--- Begin Extract ---

Several Christian communities spread across the island nation were targeted in the attacks: Eight suicide bombers of the National Towheeth Jama’ath, a little-known group which claimed affiliation with the Islamic State of Iraq and the Levant (ISIL), detonated one set of bombs at churches in the cities of Colombo and Negombo on the western coast, home to many Sinhalese-speaking Catholics. Another was detonated in a Protestant church 200 miles away – in Batticaloa, a city in the Tamil majority eastern side of the island.

Approximately, 7%of Sri Lanka’s 21 million are Christian. The majority of them are Roman Catholic.

Even for a nation state that has seen decades of ethnic violence and political turmoil, the bombings were shocking.  The immediate aftermath saw representatives of the Catholic, Muslim, and Buddhist communities come together to condemn the bombings—though Muslims were soon targeted by the government under the pretext of anti-terrorism protections.  For the Catholic community, getting to the truth behind the bombings posed a number of discursive and political challenges, especially when evidence emerged of government complicity in the attacks.  In what follows in my proposed paper description, I will first present an overview of the history of Catholicism in Sri Lanka, then focus on the Catholic response to the bombings.  Centering on the public pronouncements of Malcolm Cardinal Ranjith, I will argue that what has emerged in the Catholic response is what could be called a Sri Lankan nationalism of the common good, which is simultaneously prophetic and, interestingly, non-sectarian except with regard to one particular issue that has vexed Sri Lankan Catholicism just as it has Sri Lankan society as a whole.

--- End Extract ---
--- Begin Material provided ---

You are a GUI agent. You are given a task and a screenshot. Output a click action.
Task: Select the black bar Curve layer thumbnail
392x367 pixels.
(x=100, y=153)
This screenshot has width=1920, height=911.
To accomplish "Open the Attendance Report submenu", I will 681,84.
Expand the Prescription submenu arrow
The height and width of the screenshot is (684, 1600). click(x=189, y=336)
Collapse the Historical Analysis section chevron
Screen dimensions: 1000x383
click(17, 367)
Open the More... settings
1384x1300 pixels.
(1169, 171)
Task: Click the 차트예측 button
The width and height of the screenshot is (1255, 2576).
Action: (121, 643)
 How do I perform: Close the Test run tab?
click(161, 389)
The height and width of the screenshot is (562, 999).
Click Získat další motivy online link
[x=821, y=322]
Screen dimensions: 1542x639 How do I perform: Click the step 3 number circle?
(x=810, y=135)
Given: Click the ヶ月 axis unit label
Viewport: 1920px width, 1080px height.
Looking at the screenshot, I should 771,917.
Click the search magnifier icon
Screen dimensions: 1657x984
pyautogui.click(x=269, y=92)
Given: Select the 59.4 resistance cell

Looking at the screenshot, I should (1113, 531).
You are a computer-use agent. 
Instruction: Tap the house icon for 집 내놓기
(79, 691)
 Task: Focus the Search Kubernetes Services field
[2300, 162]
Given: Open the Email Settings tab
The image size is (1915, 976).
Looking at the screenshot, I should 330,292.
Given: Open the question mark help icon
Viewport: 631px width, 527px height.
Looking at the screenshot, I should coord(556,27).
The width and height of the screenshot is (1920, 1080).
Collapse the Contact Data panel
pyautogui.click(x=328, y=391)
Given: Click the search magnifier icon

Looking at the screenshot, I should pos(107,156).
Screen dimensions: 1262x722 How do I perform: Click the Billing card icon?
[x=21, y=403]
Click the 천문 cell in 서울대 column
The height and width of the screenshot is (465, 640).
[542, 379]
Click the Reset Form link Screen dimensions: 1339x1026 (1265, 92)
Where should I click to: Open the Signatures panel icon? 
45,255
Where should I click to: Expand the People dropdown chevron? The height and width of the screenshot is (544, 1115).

--- End Material provided ---

» **Exercise 1**
Extract the passage on the Sri Lanka church bombings in full, reproducing every word and mark without change.
» **Exercise 2**
From the records, copy the stretch from the line containing "Task: Click the 차트예측 button" through the line containing "[2300, 162]", including both of those lines, and nothing else.

» **Final answer 1**
Several Christian communities spread across the island nation were targeted in the attacks: Eight suicide bombers of the National Towheeth Jama’ath, a little-known group which claimed affiliation with the Islamic State of Iraq and the Levant (ISIL), detonated one set of bombs at churches in the cities of Colombo and Negombo on the western coast, home to many Sinhalese-speaking Catholics. Another was detonated in a Protestant church 200 miles away – in Batticaloa, a city in the Tamil majority eastern side of the island.

Approximately, 7%of Sri Lanka’s 21 million are Christian. The majority of them are Roman Catholic.

Even for a nation state that has seen decades of ethnic violence and political turmoil, the bombings were shocking.  The immediate aftermath saw representatives of the Catholic, Muslim, and Buddhist communities come together to condemn the bombings—though Muslims were soon targeted by the government under the pretext of anti-terrorism protections.  For the Catholic community, getting to the truth behind the bombings posed a number of discursive and political challenges, especially when evidence emerged of government complicity in the attacks.  In what follows in my proposed paper description, I will first present an overview of the history of Catholicism in Sri Lanka, then focus on the Catholic response to the bombings.  Centering on the public pronouncements of Malcolm Cardinal Ranjith, I will argue that what has emerged in the Catholic response is what could be called a Sri Lankan nationalism of the common good, which is simultaneously prophetic and, interestingly, non-sectarian except with regard to one particular issue that has vexed Sri Lankan Catholicism just as it has Sri Lankan society as a whole.

» **Final answer 2**
Task: Click the 차트예측 button
The width and height of the screenshot is (1255, 2576).
Action: (121, 643)
 How do I perform: Close the Test run tab?
click(161, 389)
The height and width of the screenshot is (562, 999).
Click Získat další motivy online link
[x=821, y=322]
Screen dimensions: 1542x639 How do I perform: Click the step 3 number circle?
(x=810, y=135)
Given: Click the ヶ月 axis unit label
Viewport: 1920px width, 1080px height.
Looking at the screenshot, I should 771,917.
Click the search magnifier icon
Screen dimensions: 1657x984
pyautogui.click(x=269, y=92)
Given: Select the 59.4 resistance cell

Looking at the screenshot, I should (1113, 531).
You are a computer-use agent. 
Instruction: Tap the house icon for 집 내놓기
(79, 691)
 Task: Focus the Search Kubernetes Services field
[2300, 162]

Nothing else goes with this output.